As well as supporting the cause of votes for women with her drama, Helen
Nightingale wrote articles and stories for suffrage publications The
Franchise and Common Cause. Later, she corresponded with Common
Cause in 1921 on the issue of birth control, arguing that working class
women, overburdened by frequent child bearing, should be taught birth control
methods. “And have not mothers,” she wrote, “as much right as miners to a
higher standard of living and greater liberty and leisure?” (Common Cause,
29 April 1921). She also wrote for The Englishwoman.
Other work included The Choir at Newcommon Road published in 1909. This was only about sixty pages long so possibly it is another play or short story, although I have been unable to find any further information. Helen also wrote lyrics for a song by composer, singer and musician Teresa Del Riego – Little Brown Bird – in 1912. She wrote an article “Why women cannot support the Labour Party” for the Lloyd George Liberal Magazine in June 1921.
Helen was not in paid employment and “no occupation” is recorded in her
details on the 1911 Census. Then, during the First World War Helen, who was
still living at 47 West Side, Wandsworth Common with her family, served with
the Red Cross General Service Section as a General Service Clerk at the Third
London General Hospital. The hospital was housed in the repurposed Royal Victoria
Patriotic School in Wandsworth. Built in 1859, the school had originally been
an orphanage for soldiers, sailors’ and marines’ daughters.
Helen was one of a number of women sent to replace RAMC orderlies. She
worked at the hospital from August 1915 until summer 1919, starting in the Post
Office, and then transferring to the Main Hall where convoys were received. Susan
Croft notes that many of the poems in a collection published after Helen’s
death include references to hospital work, and were originally published in the
Gazette of the 3rd London General Hospital.
In fact, Helen wrote many articles and poems for the Gazette, and
seems to have contributed to almost every issue. She also wrote a series of “memoirs”
of her time there in the March, April and May 1919 issues as the Hospital
prepared to close down. In the final issue of the Gazette in July 1919,
her poem The War Years appeared on the front page. The poem mourns lost friends
and the “gay and gallant dead”, but views the years of service at the hospital
and the friendships formed there as “Years of Blessed Memory” (Gazette of
the 3rd London General Hospital, Issue Vol. IV.No.10 (July 1919).
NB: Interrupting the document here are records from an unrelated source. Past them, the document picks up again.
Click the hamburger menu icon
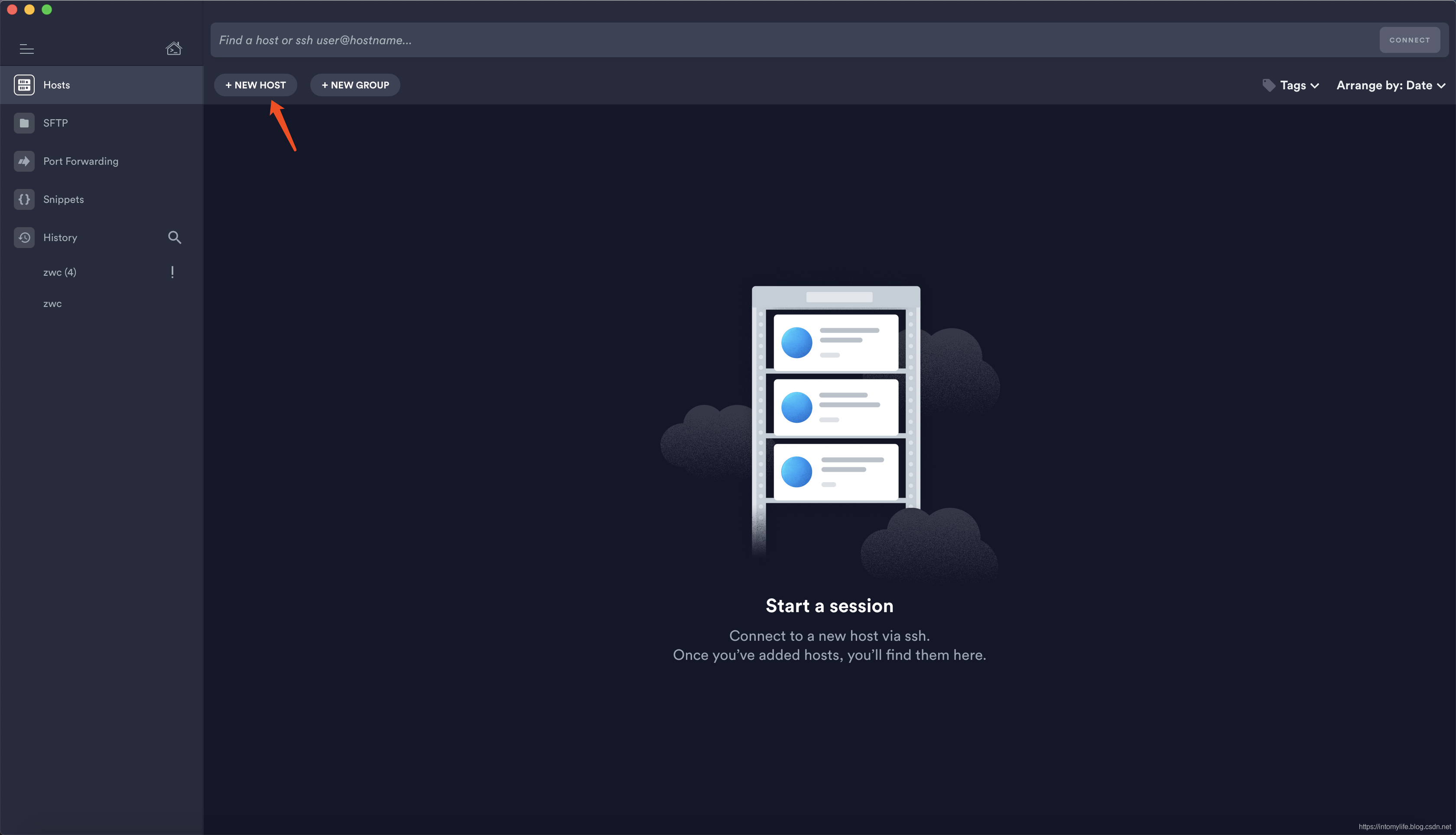 point(26,49)
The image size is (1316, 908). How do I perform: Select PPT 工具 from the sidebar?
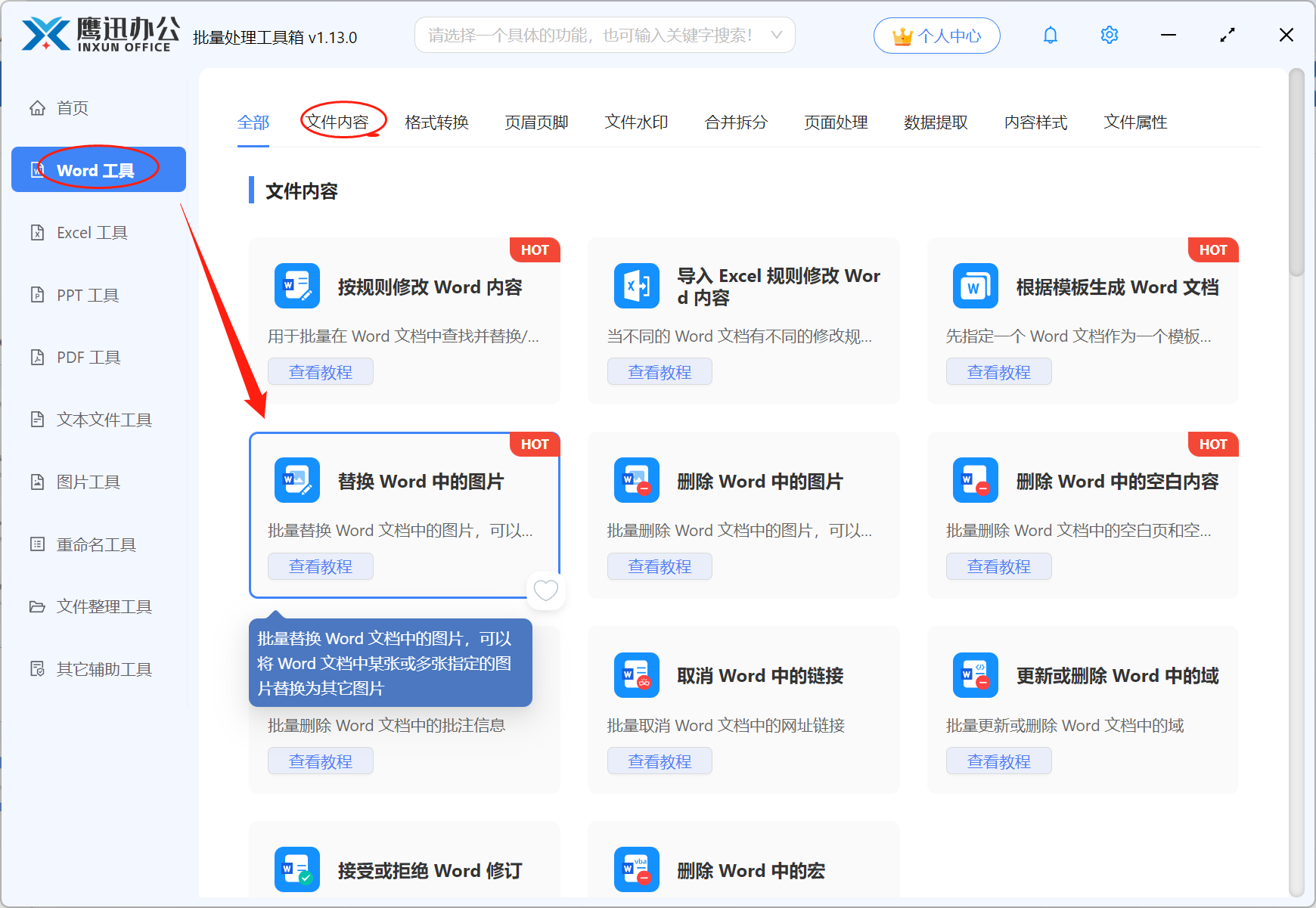point(87,295)
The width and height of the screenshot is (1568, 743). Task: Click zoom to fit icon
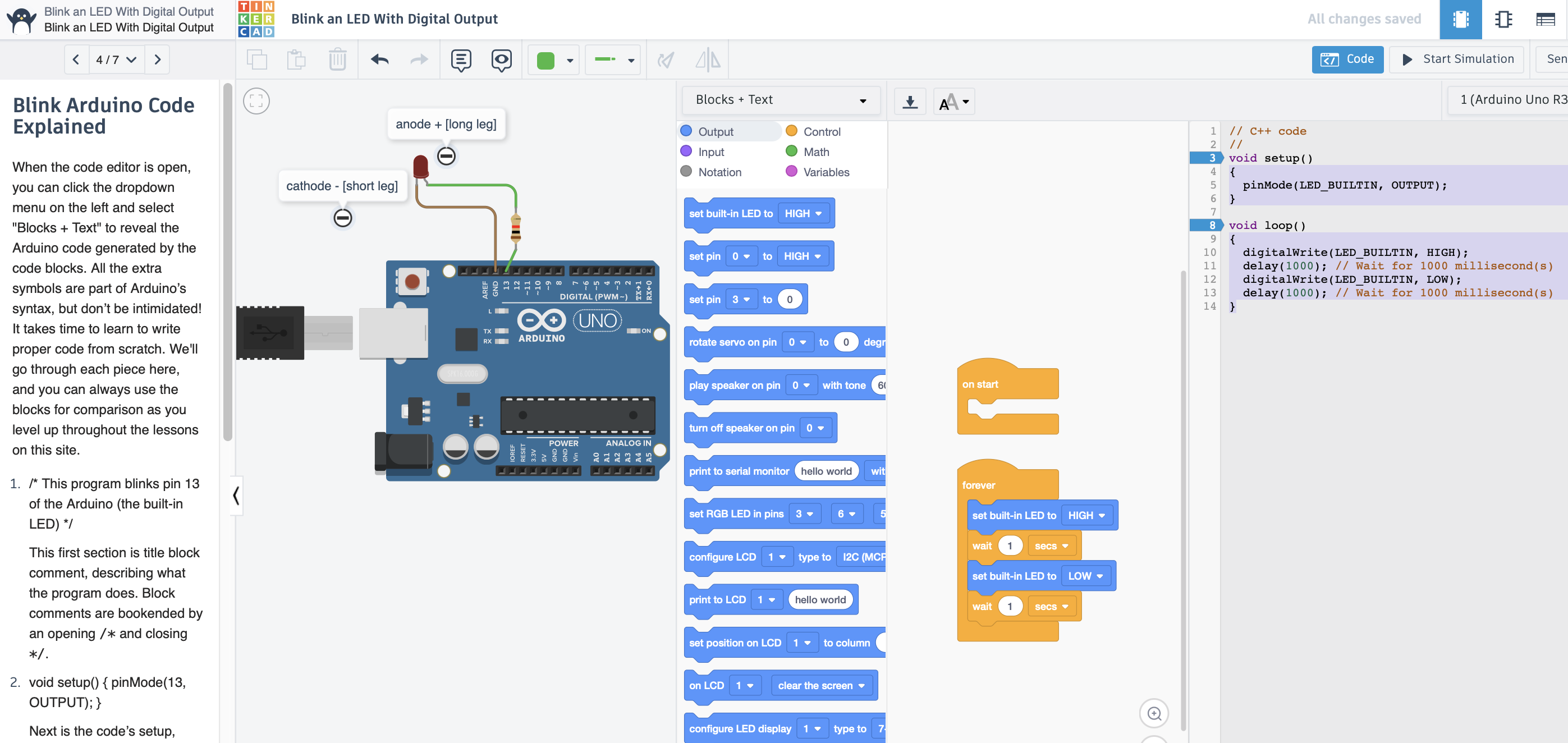pyautogui.click(x=256, y=101)
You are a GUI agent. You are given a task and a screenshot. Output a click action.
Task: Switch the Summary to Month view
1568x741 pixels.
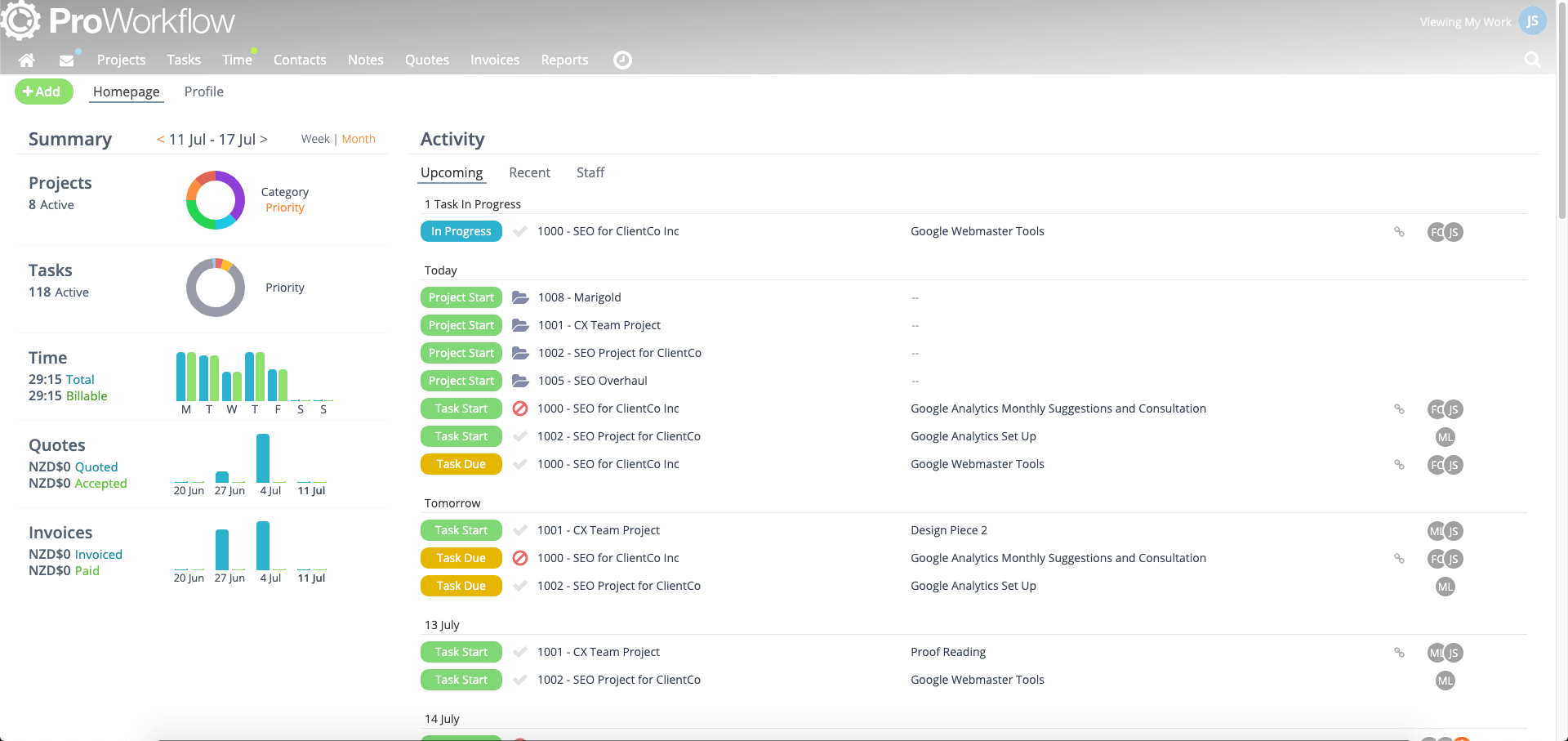click(359, 139)
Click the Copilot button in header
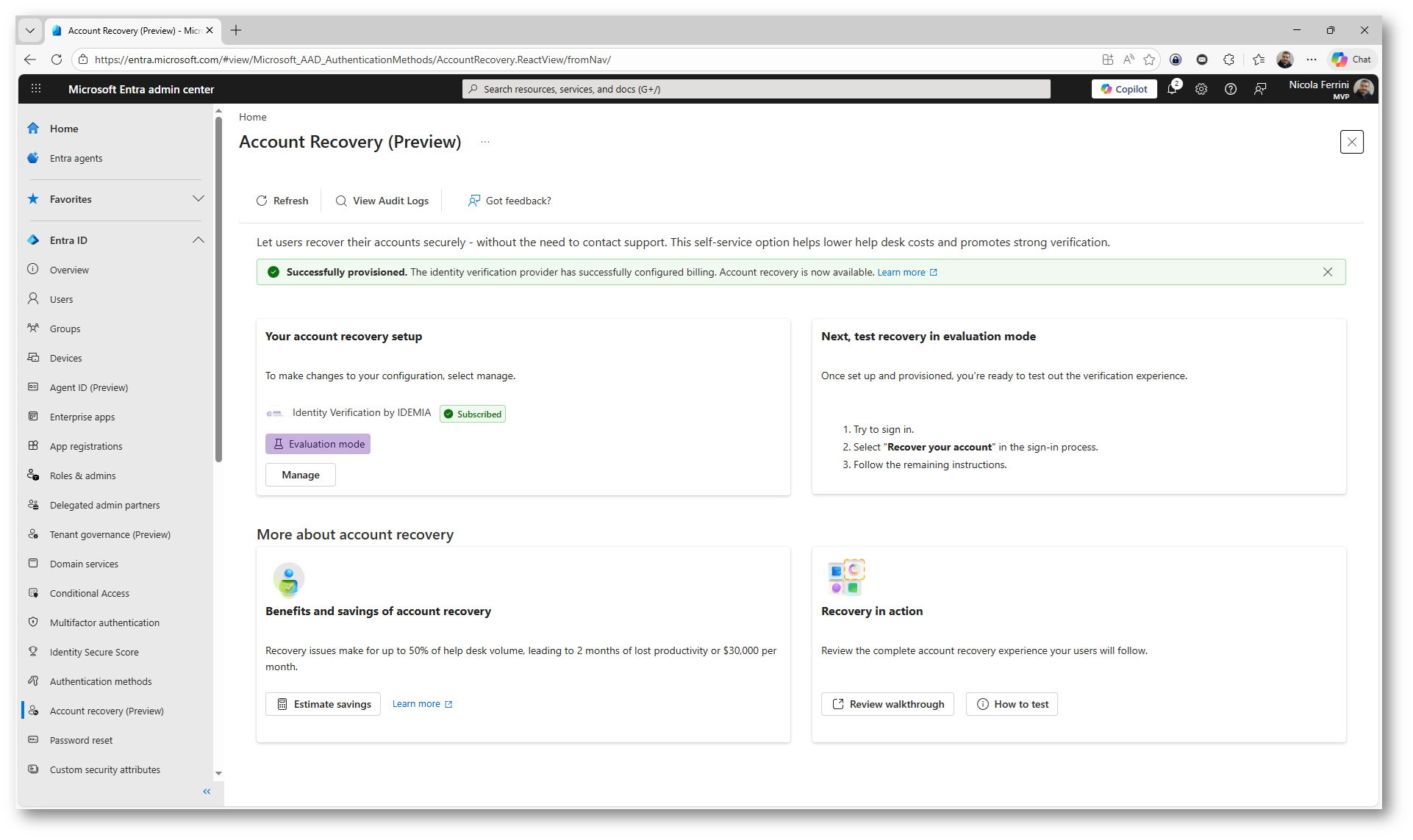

After the war, Helen Margaret Nightingale went back to her home and “no
occupation” (1921 Census) at 47 West Side. She died on 14 October 1921, of
heart disease, aged only thirty eight. Her family continued to live at 47 West
Side; her brother Frederick Bayliss, who had become an architect, died there in
Helen’s writing in the Gazette of the 3rd London General Hospital reflects a lively personality, and I can’t help wondering if she kept a diary or wrote copious letters – as writers tend to do. It would be lovely to know more about her. Who knows, perhaps one day some papers will turn up? In the meantime, I’ll be on the lookout for her novel, Savile Gilchrist MD, though so far I’ve been unable to track down a copy.